Some readers, after realizing they had been pranked, hoped that “our football team will get even tomorrow.”
They would not.
To add insult to injury, Cornell defeated Syracuse and their legendary running back, Jim Brown, the next day, 14-6.
Orange editor Ed Hardy tried to save face after the prank.
“Imitation is flattery,” he wrote. “It was too bad the Cornellians did such a poor job of it. The hoax was cleverly executed but many of the articles were near-libelous and in extremely poor taste.”
He told The Post-Standard that he did not realize that Schaap’s and Levine’s visit weeks before were the beginnings of the prank.
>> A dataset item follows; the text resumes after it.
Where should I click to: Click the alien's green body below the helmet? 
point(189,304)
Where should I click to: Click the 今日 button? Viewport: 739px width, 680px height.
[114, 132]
Cornell’s hoax got national attention. The story was picked up by The Associated Press, the United Press, the New York Daily News, and several radio stations.
The Herald-Journal’s executive editor, Alexander Jones, cheered the stunt against his own hometown school, calling it “sinister genius.”
“Of all the college ribs of one school against another, the feat of Cornell students in taking over the Syracuse Daily Orange for a day comes pretty close to being tops,” he wrote.
Coming during the contentious election season of 1954, it provided the “belly laugh that has been so badly needed lately. I am all admiration for the faultless execution of this daring plan.”
For Jones, the students, and for local football fans it was sad that was the prank came just before what appeared to be the last ever football game between the two schools.
Cornell was joining the Ivy League in 1955 and Syracuse was becoming a national power, winning the national championship in 1959.
“It is very sad that the Syracuse-Cornell football tradition ends with today’s game,” Jones wrote. “There will be no opportunity for even more diabolical revenge.”
The teams did renew their rivalry in 1957 and 1958 and it could be argued that Syracuse got their revenge for the Cornell prank, easily winning both games by a combined score of 89-0.